### Text section
____

Shifty Geezer · Nov 5, 2011

Yes, that's true, but the original comparison was just PPU VMX, and comparisons with other processors will be with smaller register sets, unless they're all sporting 128 register vector units these days! It's actually quite an importnat consideration, what Xenon's large VMX units bring to the table if anything. Sadly we don't get in depth feedback on those, so can't compare massive register sets on a future processor.

T.B. · Nov 5, 2011

joker454 said:
I agree that you need registers to help hide latency on vmx....but are you sure the above is correct? The 360's implementation of vmx is slightly modified to where it's improved over the ps3 version. From what I recall they upped the register count to 128 as well as having additional instructions.

I was comparing the CBEA components, as the docs are openly available. Xenon is a lot less publicly documented.
However, IBM did talk about it a bit here, so yes, 128 registers with some restrictions and additions to the base VMX. They added a few AoS instructions and D3D format conversions.

The L2 is also increased to 1MB, but it's now shared over the three cores, giving you effectively less L2 per unit. You win some, you lose some.

All in all this makes VMX128 more capable than VMX32 in small-dataset floating point loops, but it's still not in the same league as an SPE, primarily due to the higher instruction latency.

____

### Work task
According to the forum thread, what is the size of the L2 cache, and how is it divided among the cores?

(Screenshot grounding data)
____

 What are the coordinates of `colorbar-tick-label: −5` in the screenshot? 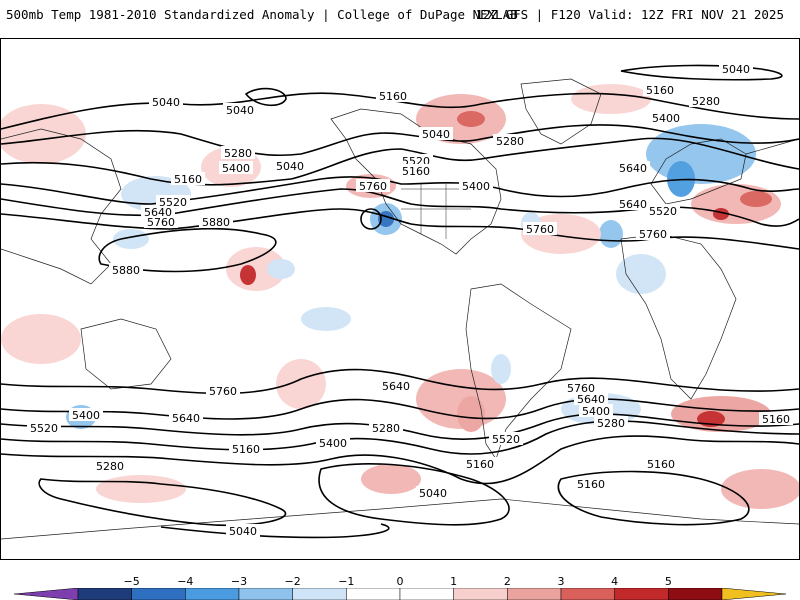 It's located at (132, 582).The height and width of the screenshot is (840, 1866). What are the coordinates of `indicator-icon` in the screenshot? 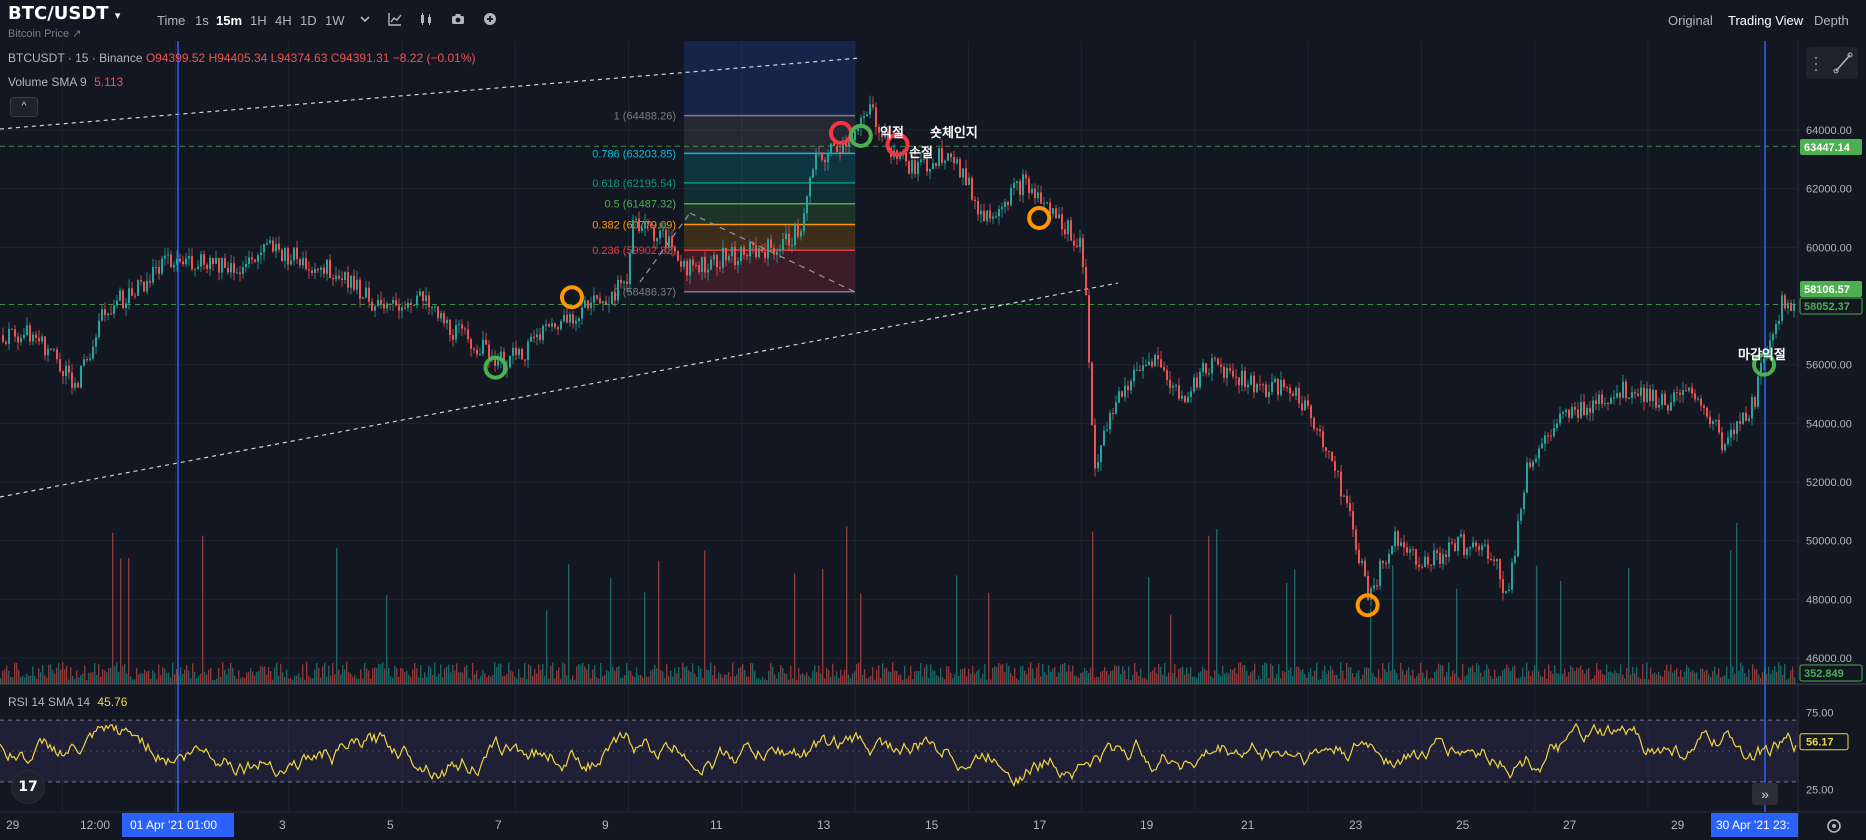 It's located at (395, 19).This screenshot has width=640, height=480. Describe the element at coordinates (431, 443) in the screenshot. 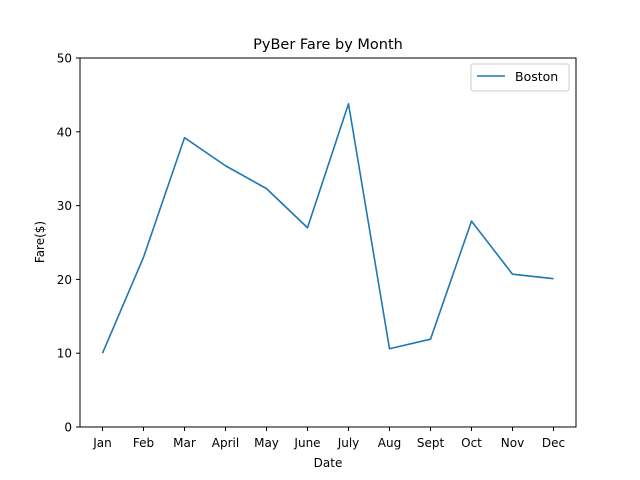

I see `x-tick-label: Sept` at that location.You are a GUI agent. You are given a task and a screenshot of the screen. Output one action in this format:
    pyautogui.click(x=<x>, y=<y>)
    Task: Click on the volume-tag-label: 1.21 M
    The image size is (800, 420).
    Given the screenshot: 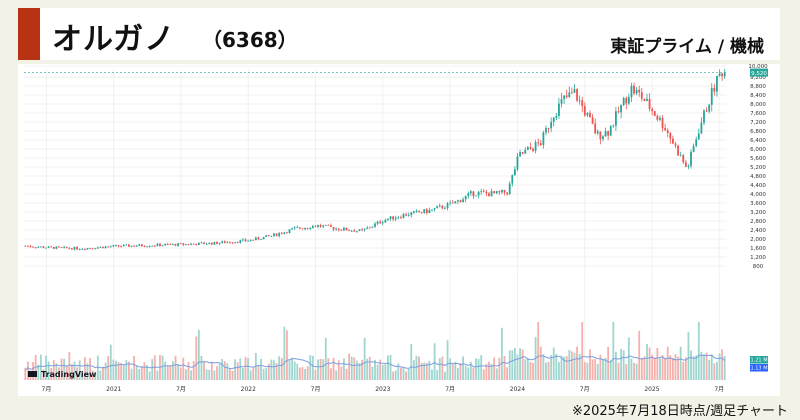 What is the action you would take?
    pyautogui.click(x=758, y=361)
    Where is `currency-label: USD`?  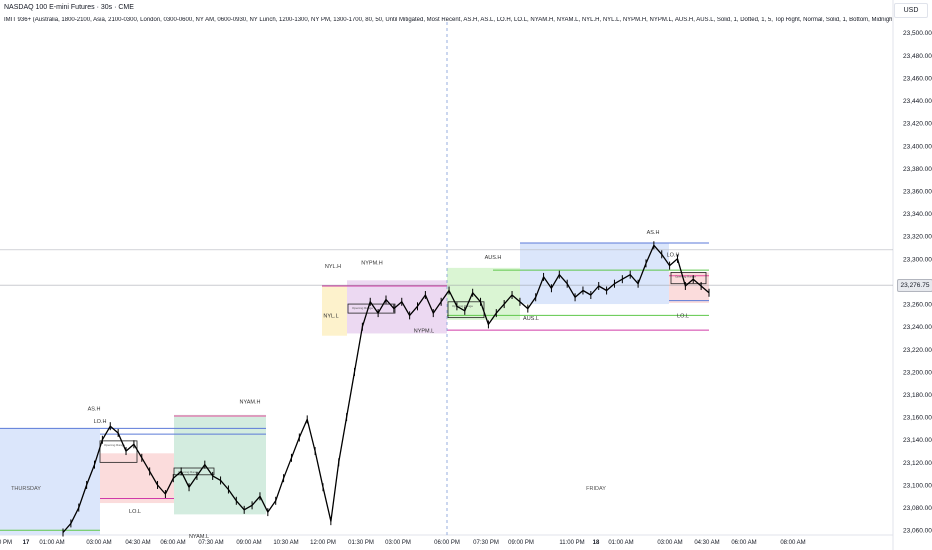
currency-label: USD is located at coordinates (911, 10). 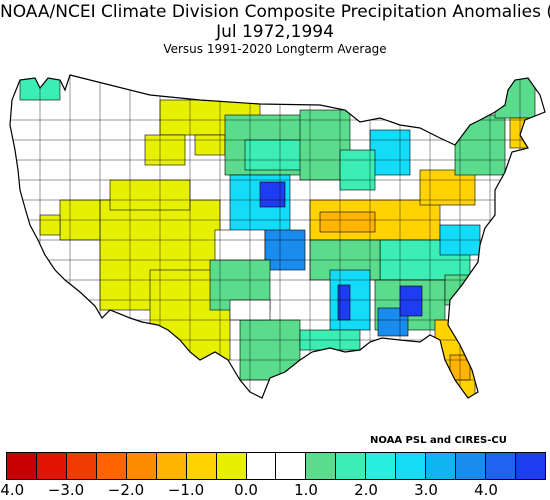 I want to click on color-legend, so click(x=276, y=466).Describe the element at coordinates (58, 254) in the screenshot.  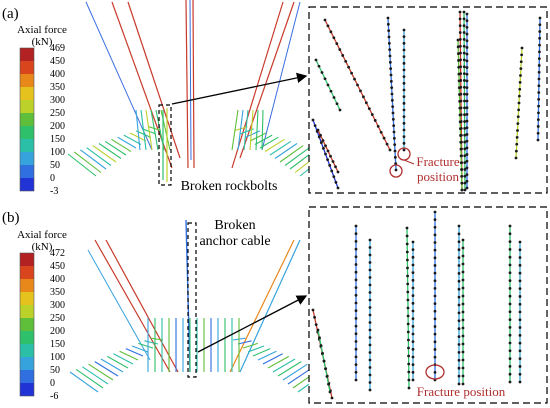
I see `scale-tick-label: 472` at that location.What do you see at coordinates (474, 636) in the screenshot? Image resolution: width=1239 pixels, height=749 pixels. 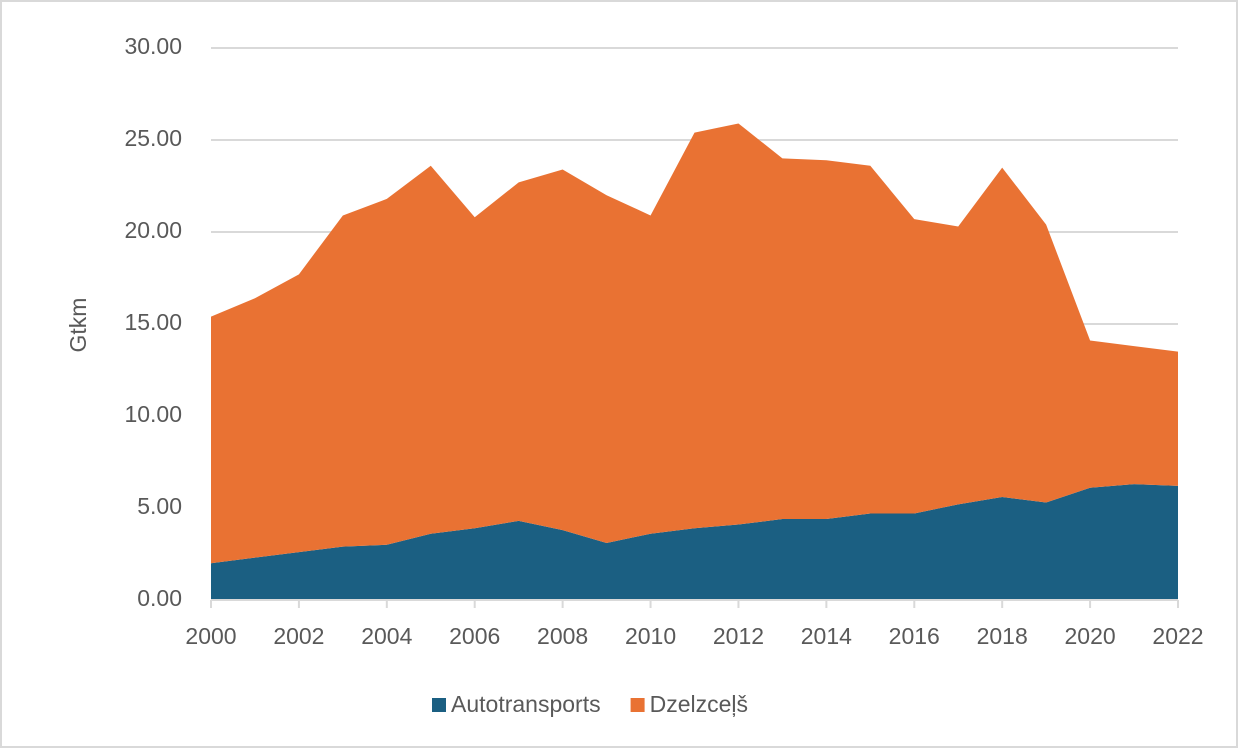 I see `x-tick-label: 2006` at bounding box center [474, 636].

____

### Result below
It is 1MB and shared across the three cores, which gives each unit effectively less L2.